Brontekst.

Versie van 29 aug 2013 om 16:42

Het verhaal

Een Short Stirling bommenwerper van 149 Squadron op de vliegbasis Lakenheath. Het toestel op deze foto uit maart 1944 wordt geladen met zeemijnen.
Klik voor een vergroting.
De graven van de vliegeniers op het kerkhof van Beek

Op 12 maart 1943 stortte de Britse Short Stirling Mk I bommenwerper met serienummer EF330 neer ten noorden van Beek. Het toestel van 149 Squadron was een van de 457 Britse bommenwerpers die die avond opstegen voor een bombardementsvlucht op de enorme staalfabrieken van Krupp in Essen (D). Een eerdere aanval in de nacht van 5 op 6 maart 1943 had al grote schade aangericht; na deze aanval zou de productie er zo goed als stil komen te liggen. Ook in de omliggende wijk Borbeck richtten de bommen zware schade aan.

De meeste bommenwerpers keerden behouden op hun bases terug, waaronder 52 toestellen die door luchtafweergeschut of nachtjagers geraakt waren. Onder de 23 vliegtuigen die deze nacht verloren gingen, was ook EF330. Het was om 19.38 (Britse tijd) opgestegen van de RAF-vliegbasis Lakenheath in het Engelse graafschap Suffolk. Nadat de bommen met succes boven Essen waren afgeworpen, werd het vliegtuig boven de Achterhoek neergeschoten door Hauptmann Wilhelm Dorman van de 3e Gruppe van Nachtjagdgeschwader 1. Twee maanden later zou Dorman een Halifax bommenwerper bij Kilder neerschieten. De Stirling stortte om 22.03 (Britse tijd) neer op de boerderij van J. W. Giezen aan de Zuidermarkweg, die daarbij samen met zijn twee oudste zoons en de acht bemanningsleden van de Stirling, de dood vond.

(Invoer voor het lokaliseren van tekst en elementen)
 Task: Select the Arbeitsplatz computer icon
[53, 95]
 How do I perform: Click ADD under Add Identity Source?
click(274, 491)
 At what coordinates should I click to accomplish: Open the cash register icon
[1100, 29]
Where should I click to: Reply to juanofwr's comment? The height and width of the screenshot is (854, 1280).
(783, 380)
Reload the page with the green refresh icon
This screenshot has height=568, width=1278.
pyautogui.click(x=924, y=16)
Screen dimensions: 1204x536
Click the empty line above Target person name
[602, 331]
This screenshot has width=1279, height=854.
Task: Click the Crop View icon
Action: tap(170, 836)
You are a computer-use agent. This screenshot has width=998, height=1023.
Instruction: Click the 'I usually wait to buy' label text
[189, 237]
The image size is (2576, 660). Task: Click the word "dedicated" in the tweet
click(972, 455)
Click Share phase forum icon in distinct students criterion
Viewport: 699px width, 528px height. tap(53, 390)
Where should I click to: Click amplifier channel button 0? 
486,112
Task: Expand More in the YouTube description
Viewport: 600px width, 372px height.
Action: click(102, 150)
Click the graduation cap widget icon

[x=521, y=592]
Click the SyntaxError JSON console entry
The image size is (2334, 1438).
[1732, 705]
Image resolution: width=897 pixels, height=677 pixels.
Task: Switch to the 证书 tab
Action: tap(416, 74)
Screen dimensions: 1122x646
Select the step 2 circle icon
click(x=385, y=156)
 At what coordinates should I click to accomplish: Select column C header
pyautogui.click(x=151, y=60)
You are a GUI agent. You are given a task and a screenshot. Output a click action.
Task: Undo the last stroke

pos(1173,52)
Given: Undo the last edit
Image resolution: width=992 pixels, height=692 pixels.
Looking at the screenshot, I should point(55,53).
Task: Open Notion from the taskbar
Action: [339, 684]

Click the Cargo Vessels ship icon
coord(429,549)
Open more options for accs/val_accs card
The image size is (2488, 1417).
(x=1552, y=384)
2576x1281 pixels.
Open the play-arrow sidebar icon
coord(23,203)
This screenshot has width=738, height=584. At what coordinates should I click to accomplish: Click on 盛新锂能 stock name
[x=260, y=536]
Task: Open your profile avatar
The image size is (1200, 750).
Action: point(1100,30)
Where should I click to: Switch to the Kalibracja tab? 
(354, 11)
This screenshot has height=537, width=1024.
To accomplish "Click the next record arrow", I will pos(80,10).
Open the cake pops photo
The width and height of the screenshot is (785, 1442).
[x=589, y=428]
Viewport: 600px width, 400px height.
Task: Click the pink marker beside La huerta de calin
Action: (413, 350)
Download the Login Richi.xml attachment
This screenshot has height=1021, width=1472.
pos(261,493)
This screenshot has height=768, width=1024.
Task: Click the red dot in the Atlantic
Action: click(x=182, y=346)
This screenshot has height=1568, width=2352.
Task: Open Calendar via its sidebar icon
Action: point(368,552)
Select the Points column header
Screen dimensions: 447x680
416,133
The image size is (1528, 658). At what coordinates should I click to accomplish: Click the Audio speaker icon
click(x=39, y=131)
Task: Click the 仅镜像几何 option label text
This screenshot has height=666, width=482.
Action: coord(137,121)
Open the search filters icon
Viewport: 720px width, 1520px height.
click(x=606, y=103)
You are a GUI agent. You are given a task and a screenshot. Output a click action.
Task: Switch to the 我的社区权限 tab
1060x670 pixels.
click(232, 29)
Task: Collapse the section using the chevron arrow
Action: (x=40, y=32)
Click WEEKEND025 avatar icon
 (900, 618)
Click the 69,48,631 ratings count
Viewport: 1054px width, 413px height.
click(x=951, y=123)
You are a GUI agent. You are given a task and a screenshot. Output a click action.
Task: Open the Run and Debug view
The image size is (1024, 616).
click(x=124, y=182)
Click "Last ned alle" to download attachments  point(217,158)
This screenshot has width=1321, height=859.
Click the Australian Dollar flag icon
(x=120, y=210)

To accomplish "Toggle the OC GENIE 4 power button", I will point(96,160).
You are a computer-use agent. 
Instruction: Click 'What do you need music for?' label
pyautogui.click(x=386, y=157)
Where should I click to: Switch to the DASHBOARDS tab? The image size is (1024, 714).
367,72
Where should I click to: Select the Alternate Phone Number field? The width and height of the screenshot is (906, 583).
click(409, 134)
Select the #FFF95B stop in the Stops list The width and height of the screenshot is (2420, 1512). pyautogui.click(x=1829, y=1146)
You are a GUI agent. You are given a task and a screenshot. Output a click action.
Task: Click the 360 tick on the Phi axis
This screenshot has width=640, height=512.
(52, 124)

Opdrachtgegevens.
Geef letterlijk het gedeelte uit de tekst over de neergestorte bommenwerper bij Beek dat begint bij de woorden "Het verhaal" en eindigt na "geladen met zeemijnen.". Voor deze opdracht zijn de rijen niet nodig.

Uitvoer.
Het verhaal

Een Short Stirling bommenwerper van 149 Squadron op de vliegbasis Lakenheath. Het toestel op deze foto uit maart 1944 wordt geladen met zeemijnen.